Opalesque Industry Update - In November, after the spectacular rebound of October, the stock market calmed down as the S&P 500 index (-0.22%) displayed a nearly stable but slightly negative performance, associated with another reduction (-7.2%) in implicit volatility (27.8%).|
The fixed-income market was marked by a clear setback, with regular bonds (-1.20%) registering their sharpest loss of the year and convertible bonds (-2.74%) losing half of their outstanding gains of October.
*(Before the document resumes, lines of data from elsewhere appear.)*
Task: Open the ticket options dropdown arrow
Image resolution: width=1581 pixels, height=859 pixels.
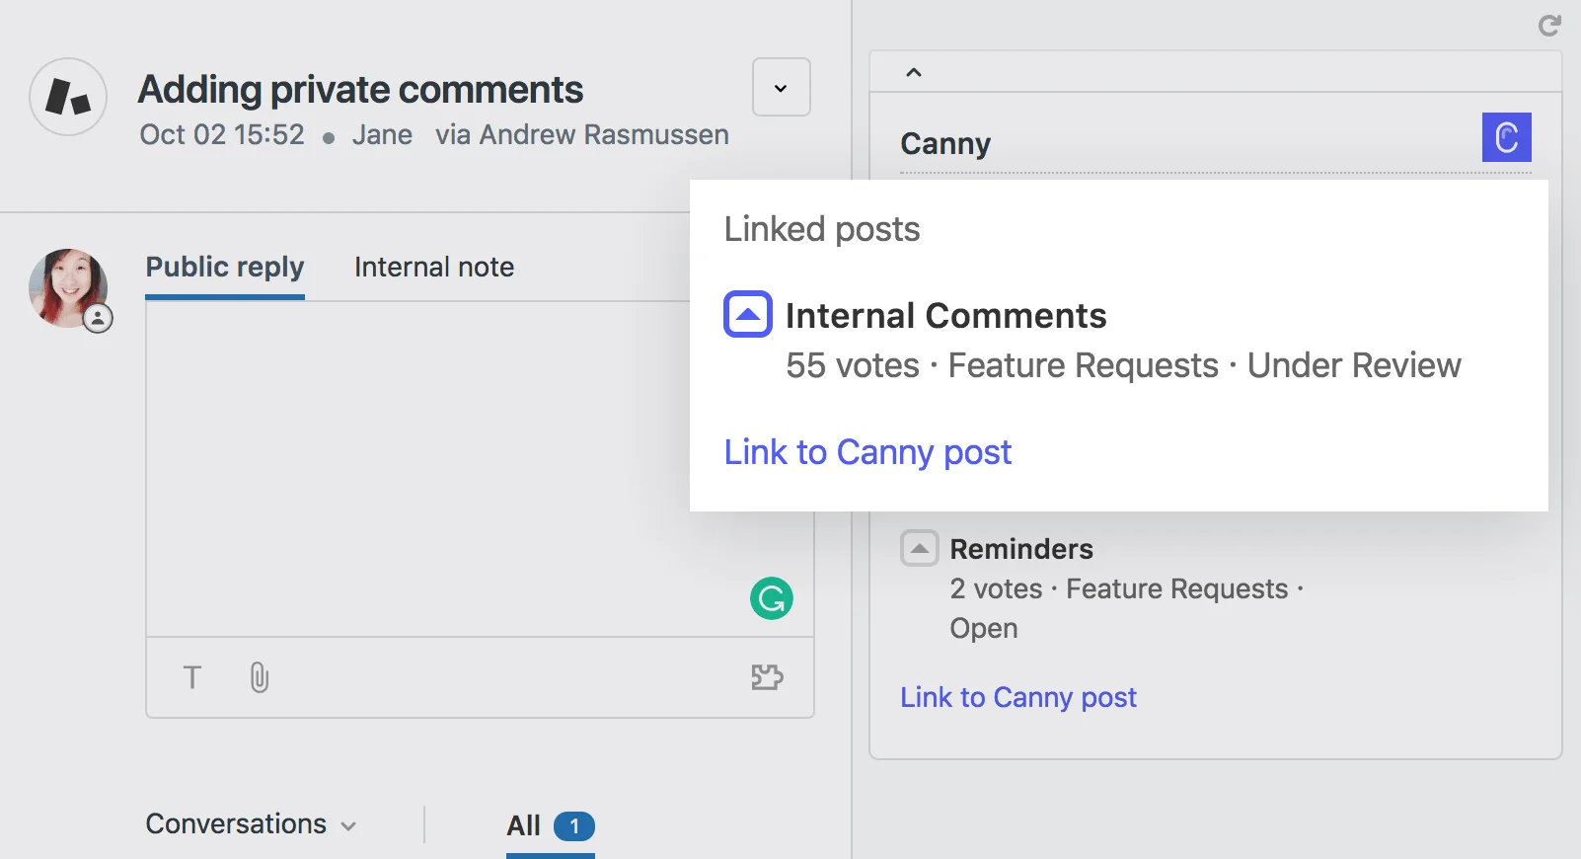Action: [x=781, y=88]
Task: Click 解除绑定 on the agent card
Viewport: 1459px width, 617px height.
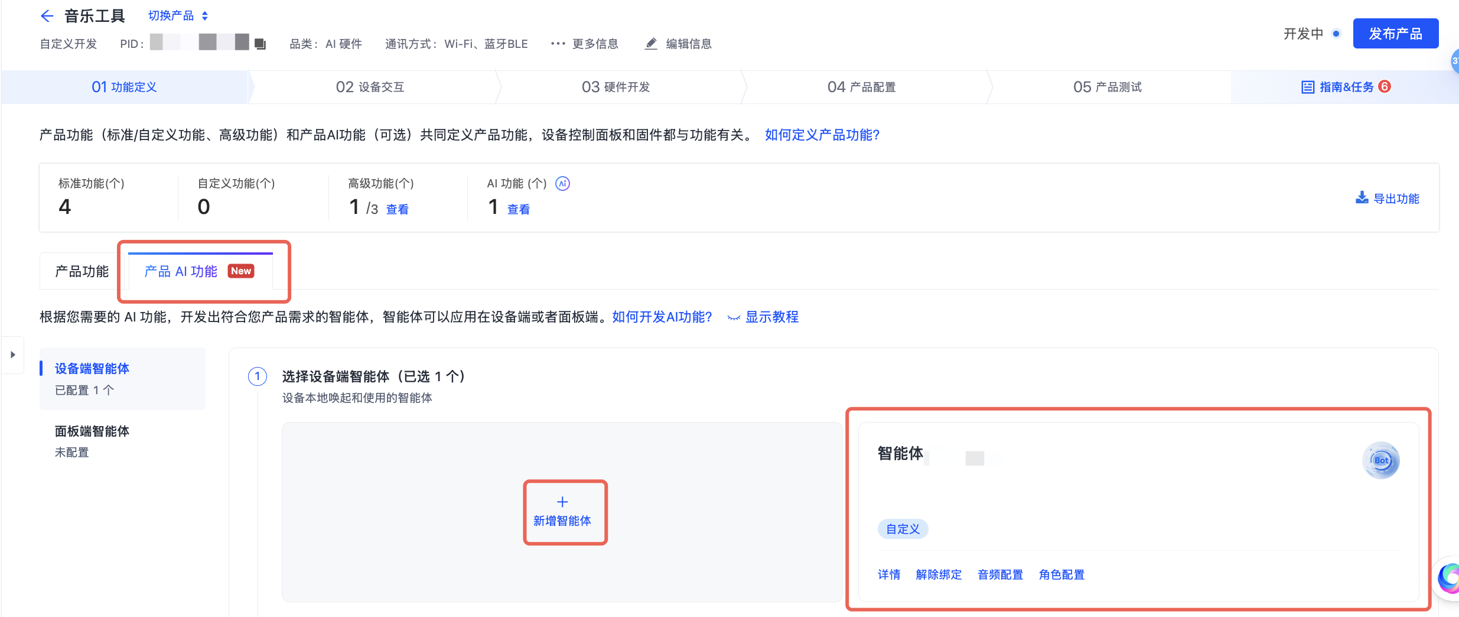Action: click(x=939, y=574)
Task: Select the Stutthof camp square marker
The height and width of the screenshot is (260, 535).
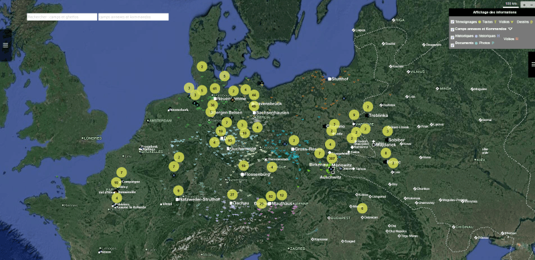Action: pos(330,79)
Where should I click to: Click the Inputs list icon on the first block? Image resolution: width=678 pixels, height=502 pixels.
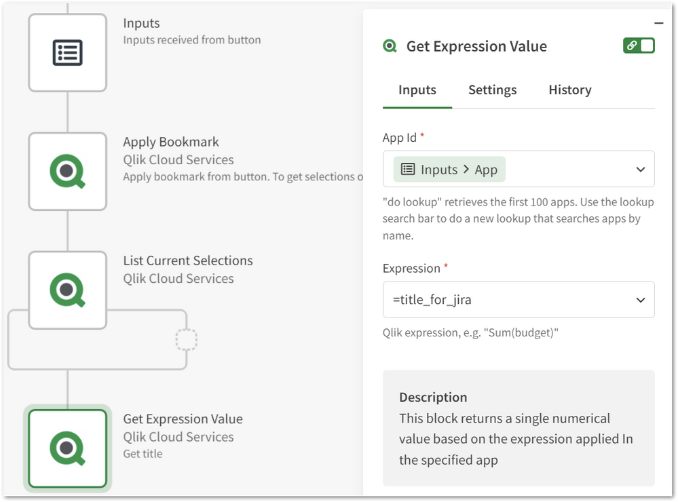tap(67, 52)
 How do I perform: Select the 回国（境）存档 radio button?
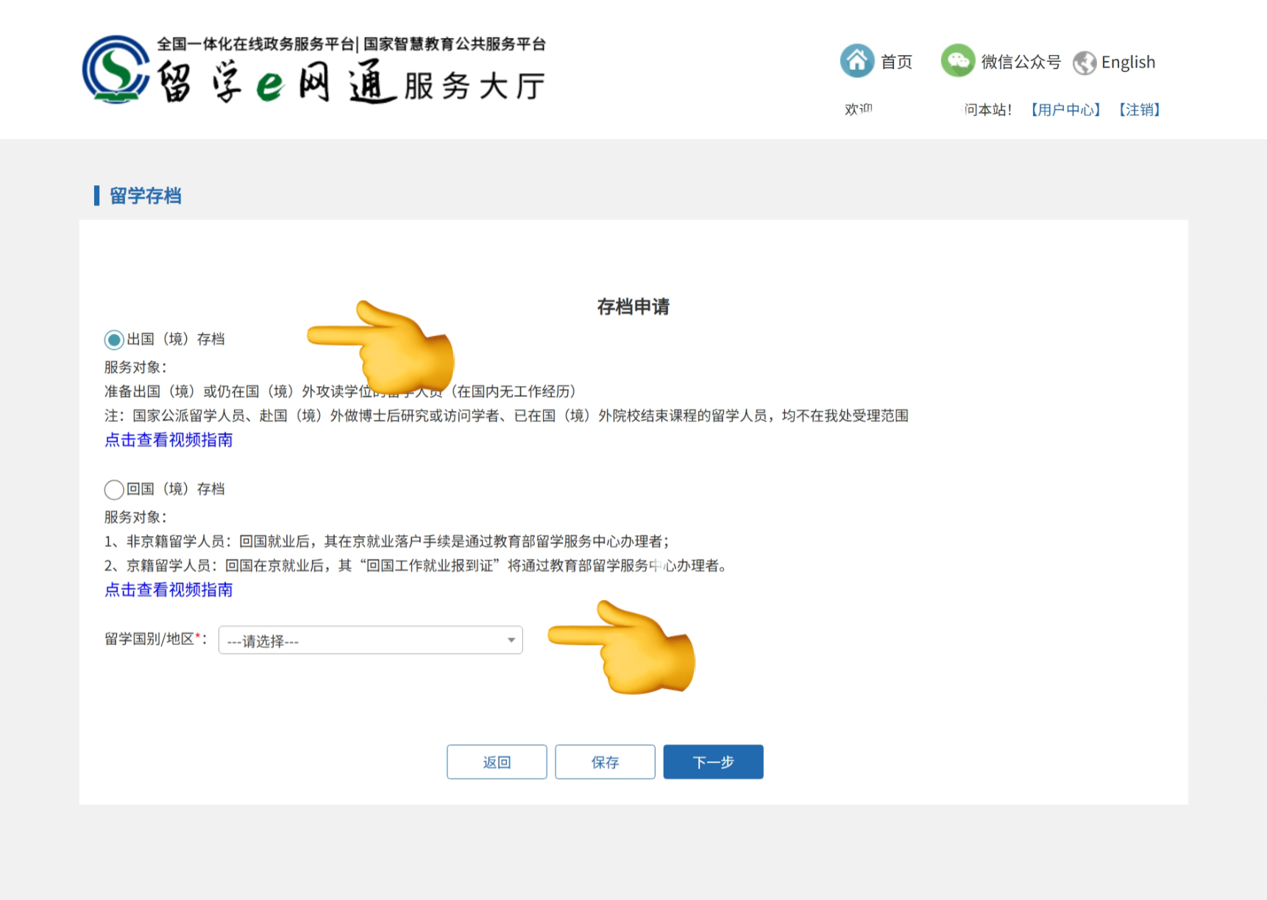tap(114, 490)

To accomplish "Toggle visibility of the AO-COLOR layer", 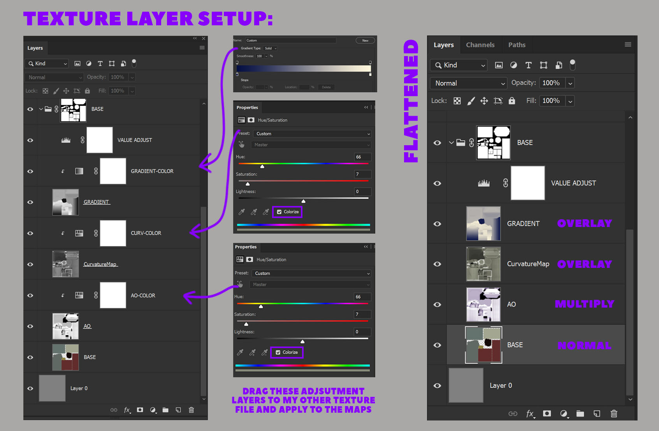I will [30, 296].
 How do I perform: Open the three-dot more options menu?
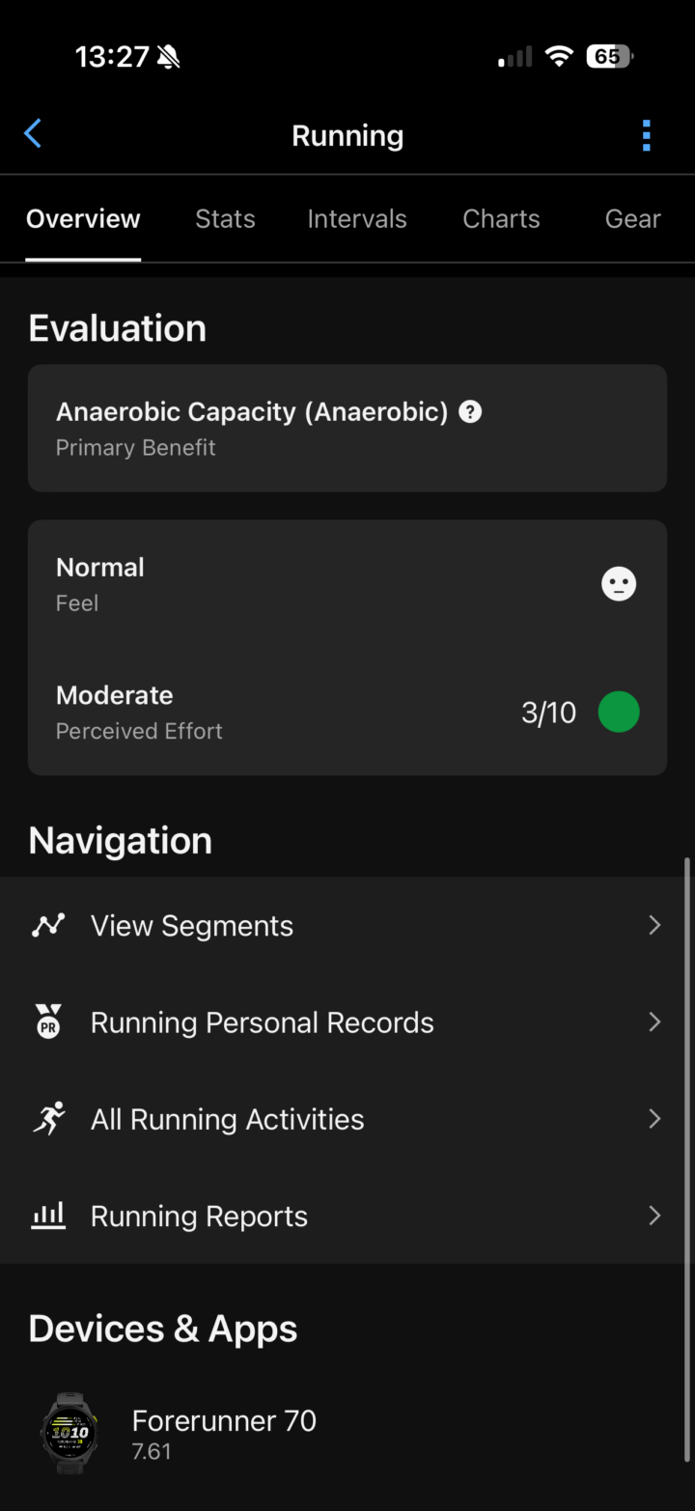click(x=646, y=135)
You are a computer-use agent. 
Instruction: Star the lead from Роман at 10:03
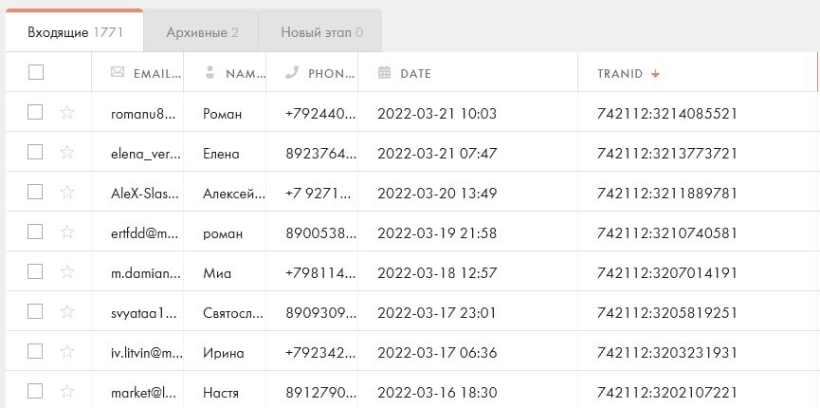[x=67, y=112]
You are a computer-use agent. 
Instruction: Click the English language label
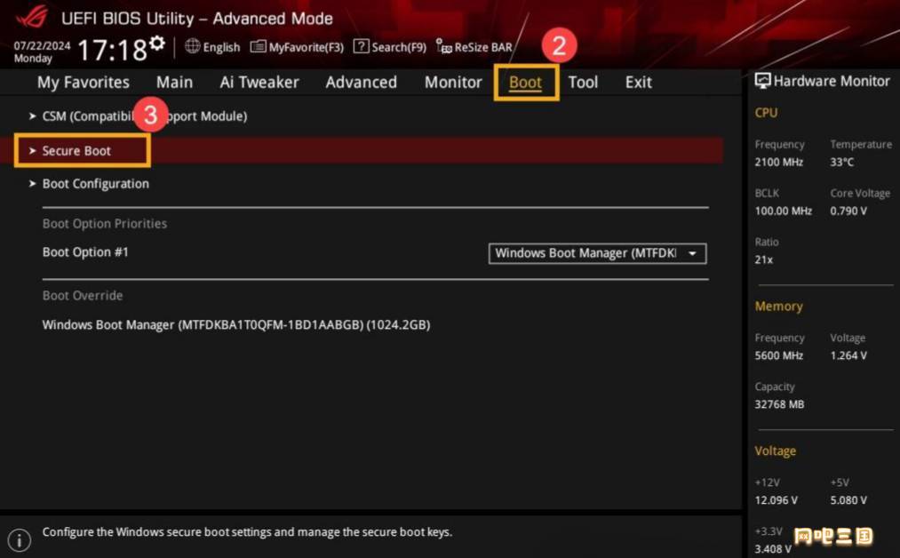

After two months of extreme performances, the commodities market (+1.55%) settled down and ended the month with a reasonable profit.
The credit spread (-2.23%) shrank significantly to reach its lowest level since September 2009, and the dollar (+2.62%) continued on its undecided course.
Impacted by the receding convertible bonds and shrinking credit spread, the Convertible Arbitrage strategy (-0.91%) lost ground despite the negative return of the stock market. Without clear short-term correlation with regular bonds, the CTA Global strategy (+0.13%) managed modest profitability.
Despite an unusually stronger short-term correlation with the stock market, the Equity Market Neutral strategy (+0.02%) managed stability. The Equity Market Neutral (+0.02%) and Merger Arbitrage (+0.17%) strategies turned up as the only two profitable equity-oriented strategies, both in November and over the year (resp. +0.83% and +1.66%). Conversely, the Event Driven (-0.54%) and Long/Short Equity (-1.36%) strategies could not repeat their positive performances of October, and deepened their year-to-date lag behind the S&P 500.
Overall, in November, the Fund-of-Fund strategy (-0.91%) practically gave back the ground gained in October and significantly underperformed the stock market.